コロンビア・アマゾン壁画紀行 その5

 朝の散歩。小さな猛禽類チョウゲンボウの仲間。肉眼で見たときはわからなかったが、黒いハゲワシも。

 

 この日はSabanas del Venadoという少し離れた場所にある壁画サイトを訪れる予定だったが、初日のCerro Azulの撮影がいまひとつ心もとなかったことと、GoPro用の自撮り棒のアダプターがみつかったので、もう一度Cerro Azulに行くことにした。やはりこのサイトがこのエリアで一番重要なので、きちんと撮っておきたい。行ける壁画サイトは全部行っておきたいと思っていたが、写真を見るかぎり小規模なサイトで他の場所の絵と大きな違いは無いようなので、Cerro Azulを優先することに。

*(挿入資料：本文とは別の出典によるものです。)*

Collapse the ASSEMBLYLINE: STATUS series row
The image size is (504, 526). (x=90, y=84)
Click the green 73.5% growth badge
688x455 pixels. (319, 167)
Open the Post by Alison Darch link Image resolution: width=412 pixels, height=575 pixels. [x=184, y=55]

 現地ガイドは前回と異なり若い男性だった。運良く今回も私たち以外に来ている人はいなかった。壁画サイトに行く途中、リスザル、二種の猿を見ることができた。リスザルとチュルコと呼ばれるクモザルの仲間だ。サンチアゴは目がいいので、いろいろと教えてくれてありがたい。

 

 

 再びメインサイトでNodal Ninjaでパノラマ合成用の撮影。今回は三脚を置く場所を少し高い岩の上にした。かなり不安定で十分に足を開けないので、ストーンバッグをつけたが、それでも少し水平がくるう。

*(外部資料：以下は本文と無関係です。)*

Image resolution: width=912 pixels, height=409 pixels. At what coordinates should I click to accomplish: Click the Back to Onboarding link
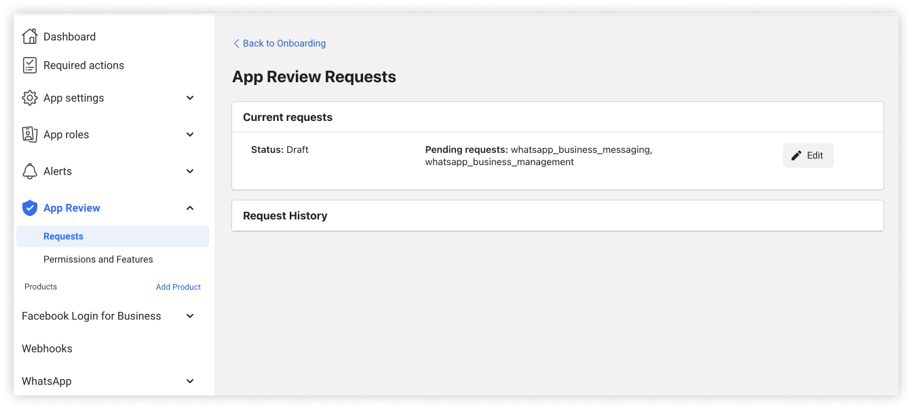point(284,43)
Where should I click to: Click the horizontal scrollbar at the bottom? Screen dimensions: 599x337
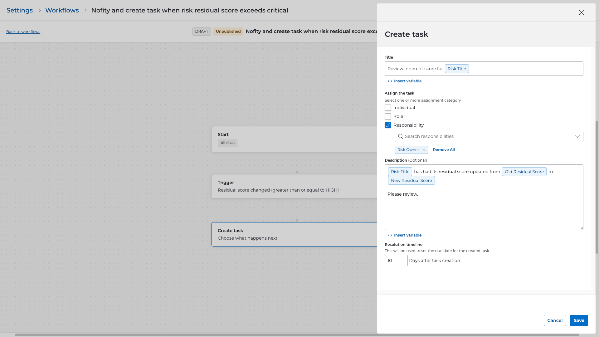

 360度写真、動画も撮影。長い棒を持ってきたので、上部の絵も確認しやすい。

 

 サンチアゴはGoProで撮影したくてしかたないので、彼に何度か預ける。彼は写真がとても上手い。iphoneで撮影してもらうと絶妙な角度で撮ってくれるし、操作もはやい。

 出発前に写真を見ていたときから気になっていたが、このCerro Azulのメインパネルにはブラジル北部で見た壁画といくつか共通点がある。一番目立つのは手形の中に渦巻きが描かれたものだ。以下の写真の上がCerro Azulのメインパネル、下がブラジルピアウィ州のセテ・シダデスの壁画だ。手形の中に渦を描くというのはいかにも思いつきそうなもので、様式が同じだからといって直接関連があるとは言えないかもしれない。ただ、これまでかなりの数の壁画を見てきたが、こうしたタイプは南アフリカケープタウン北部のシェルターと、オーストラリアのローラのダンス・フェスティバルでの演奏者のボディーペインティングでしかみたことがない。南アフリカのものは手の平の腹の部分だけをスタンプのようにして壁面に押したものが大半だった。ここまで似た様式というのはありそうでないのだ。

 

 

 また、このCerro Azulの足のついたす巻きのような不可思議なモチーフ(上)もセハ・ダ・カピバラの壁画に描かれる姿(下)に似ている。セハ・ダ・カピバラのものは、前身をワラで巻いた、祭の装束ではないかと言われているが、そうだとすれば、このコロンビアのものも似たものかもしれない。

 

 

 以下右はコロンビア南東部の端のKubeo族の装束の写真で、これとよく似た絵がチリビケテ国立公園にある(左)。これは壁画の専門家・ジャン=ロイク・ル・ケレックに教えてもらったのだが、上のCerro Azulの壁画の中のペンギンのようなフォルムの方に似ている。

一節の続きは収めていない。